Bow Ties Sydney, Australia - Le Noeud Papillon - Specialists In Self Tying Bow Ties


With over 2 million page views, Le Noeud Papillon's blog continues to provide lovers of bow ties with unique stories and content relating to menswear through interviews with industry icons and vignettes into topics relating to suits, shirts, shoes, ties, designers, weavers and much more.

To see the latest products we are working on, visit our online store on www.lenoeudpapillon.com

Want to search the blog for something or someone you've heard about? Use the search bar below to search for all related content.

Google Le Noeud Papillon's Blog

Translate This Blog

Sunday, October 23, 2011

Everything You Wanted To Know About Shirts But Were Too Afraid To Ask….


Edge Stitching Versus Foot Stitching:
It’s not often that you take the time to look at the detail. One critical detail that most customer’s overlook is edge stitching versus foot stitching. Edge stitching is where the technician comes as close to the edge of where the fabric of the cuff or collar finishes to stitch the fabric down, usually about 1-2mm. It needs careful workmanship and takes a little longer to finish the shirt. Foot stitching is a faster way to finish a shirt and usually the stitch is set back around 6mm. Whilst edge stitching gives a neater finish, it is not always preferable. Furthermore, depending on the detail of the shirt, some shirts will be better with foot stitching, especially in cases where an alternate colour is being used for the stitching as this detail would be lost as a contrast if edge stitched.


Should I Have White Collar White Cuff?
White collar / white cuff is a magical combination that usually transforms a shirt from dull to bright. The white significantly enhances the colour of the contrast shirt. For example, a light silken blue in our Canclini Rothschild 200 cotton looks fine on its own, but the moment you put white collar and cuff on the same shirt it transforms it and makes it the blue come alive. White collar and white cuff is the best way to show off the contrast stripes or pattern of the cotton you have chosen as a feature. It doesn’t work on all cloths. It doesn’t work as well on gingham, oxfords and patterned shirt fabrics, but it is fantastic on basic stripes and solid block colours. It particularly brings out the colour on pastels such as light blue, baby pink and lilac.

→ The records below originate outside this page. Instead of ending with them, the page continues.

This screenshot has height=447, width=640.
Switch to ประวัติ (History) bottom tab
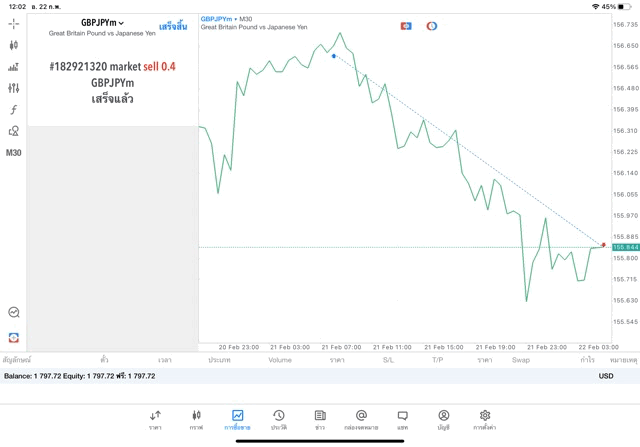278,419
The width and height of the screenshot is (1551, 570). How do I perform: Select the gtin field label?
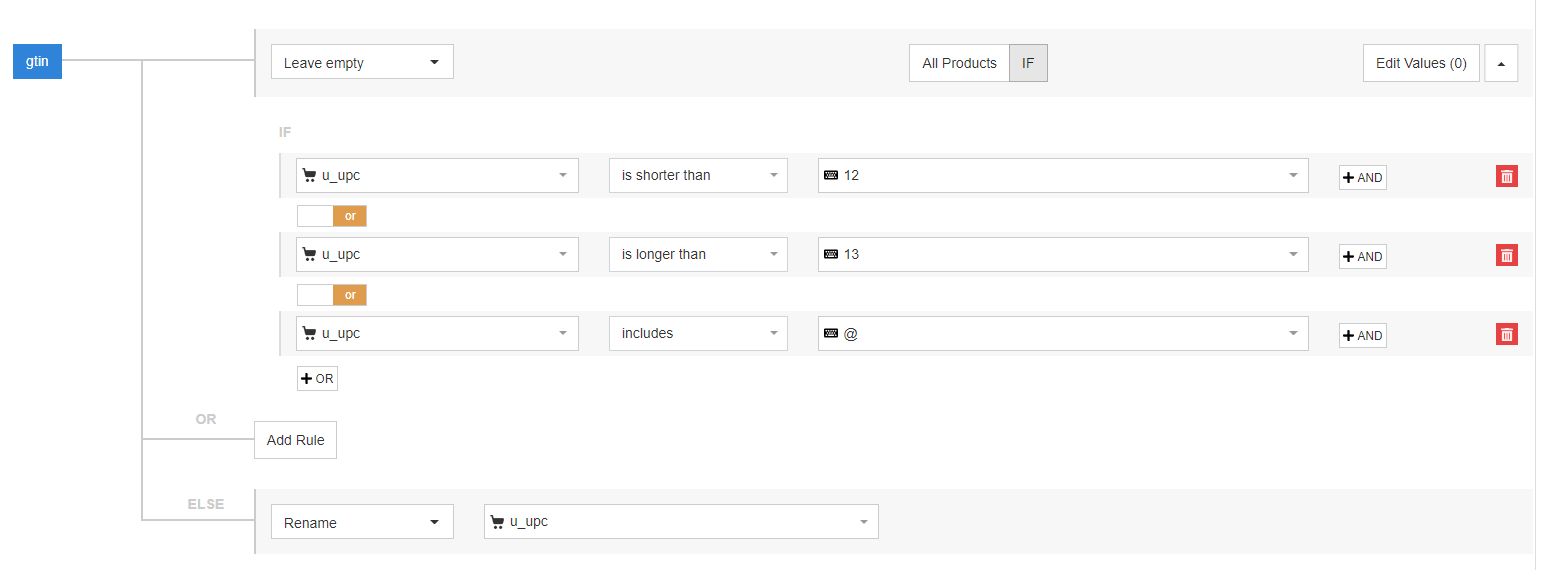tap(37, 62)
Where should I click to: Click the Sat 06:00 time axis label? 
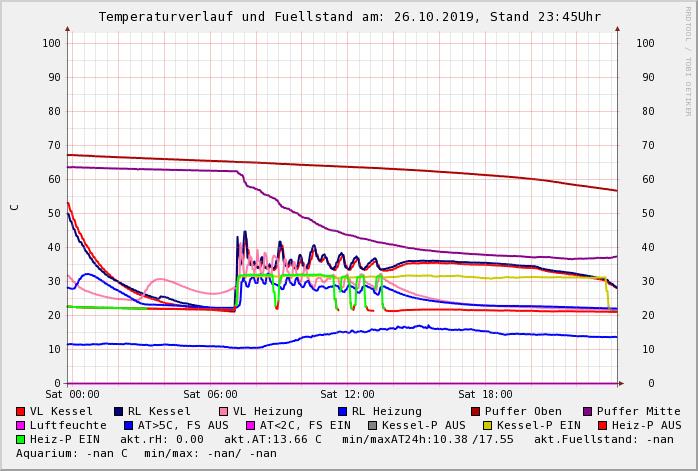pos(210,395)
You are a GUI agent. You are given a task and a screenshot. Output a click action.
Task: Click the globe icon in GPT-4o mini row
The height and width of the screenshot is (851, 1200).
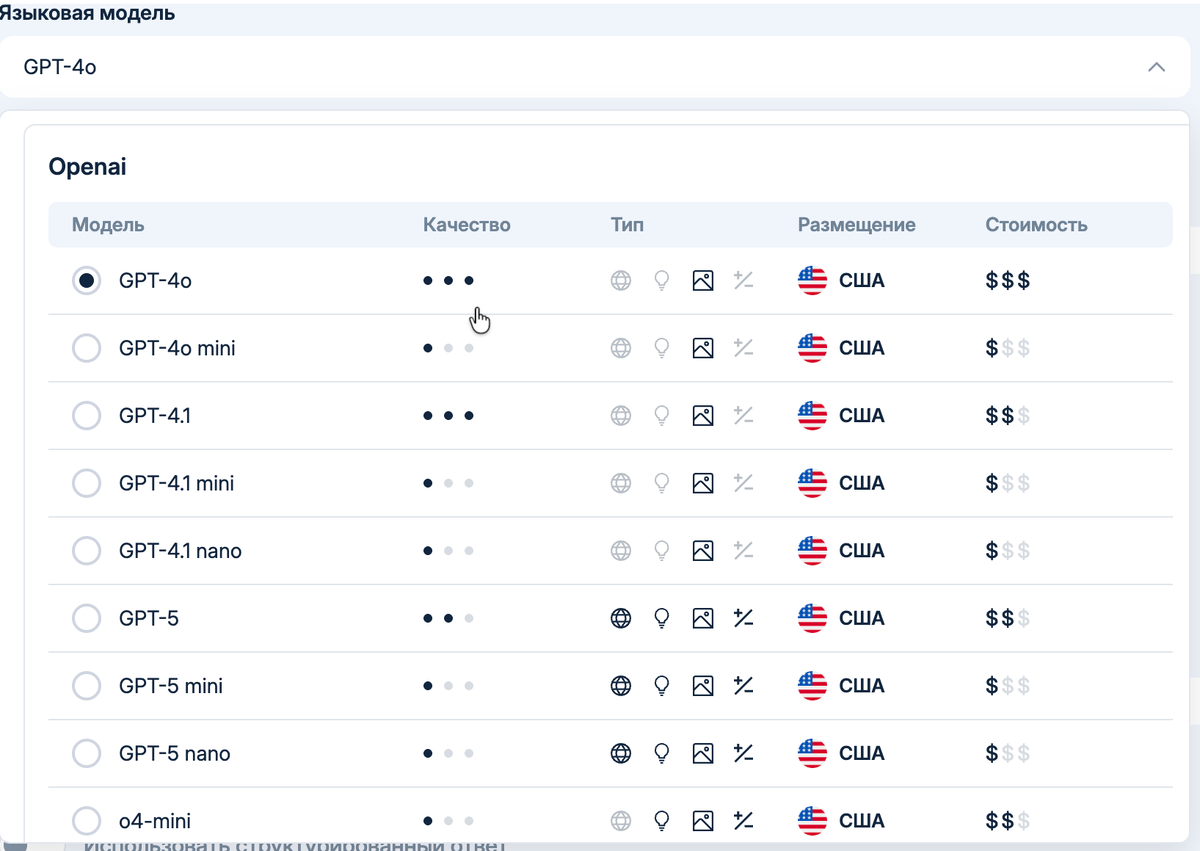(621, 348)
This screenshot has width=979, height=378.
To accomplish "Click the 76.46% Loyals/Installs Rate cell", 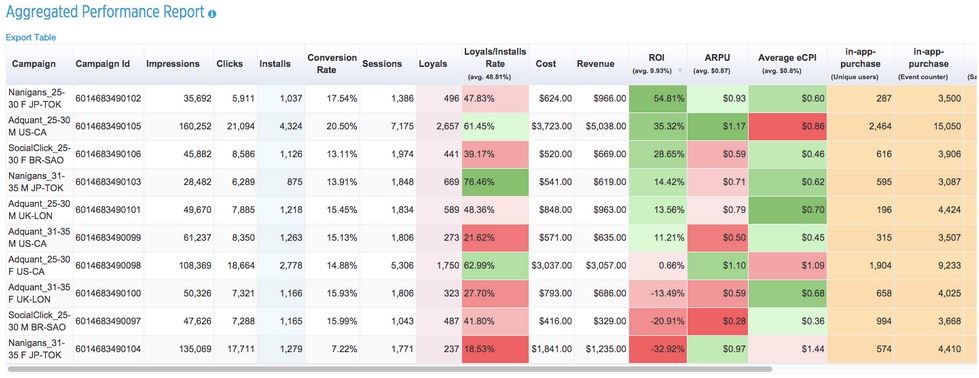I will click(x=496, y=182).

What Sort Of Cuff Should I Look For?
Your cuff should be in tune with your collar. That is the first thing to look out for. It is incongruous to have a pointed long peak collar with a club (rounded) cuff. The cuff is a very important detail because it is something that people tend to look at when you are wearing a jacket and people do notice the subtle details on a cuff before they would notice the body of the shirt when it is cloaked in a jacket.
My favourite cuff is a two button mitred cuff. I don’t work in the city so I don’t need French cuffs to show off my cufflinks. Therefore, I choose a practical cuff which I can use every day, one which I can roll up and down depending on the temperature and what I am working on. So far my favourite happens to be the two button mitred. Whereas the rounded cuff is fantastic for special occasions, I find it to be restrictive in terms of what you can wear it with. It doesn’t seem right to me to have a sharp or slim cut suit and then a rounded cuff.

Dark Coloured Shirts
It is important to look at your complexion before choosing the colour of the cloth you want for a shirt. Because I have a darker skin tone, I prefer to have lighter colours. I have found that when I wear darker colours I feel a little more brooding, a little too serious. For this reason I rarely wear black suits and search for lighter more playful fabrics for shirts. If I am to wear a darker colour, I prefer to steer towards those which have contrasting stripes or to offset the darker colour by having white collar and white cuffs. The last piece of advice I offer is to be careful with grey. Grey is a colour that can really wash a man out if he is not careful as to how he uses it.
Contrast Stitching
This is more of a gimmick for me than something I take seriously. I don’t mind contrast stitching on some shirts, but it can become a little tacky of the contrast is too Mickey Mouse against the chosen cloth. Especially on softer pastels, it looks very odd to see loud contrast stitches used as I have seen on the offerings of some brands.
Layered Collars
I have seen recently the rise of the 2 and three layered collar. Let me be very honest with you, this is a passing trend and be careful if you wish to embrace it because you might be wasting your money. The actual look of these collars is so loud and screams ‘Over here, I’m here!’ that I think it is a ‘buyer beware’. Shirts that last are shirts which don’t stray too far from lines of classicism. Since the economic affairs of the country don’t seem to be getting better, I think it is far better to choose a shirt that you will toss when it is threadbare rather than because of a change in seasonal fashion.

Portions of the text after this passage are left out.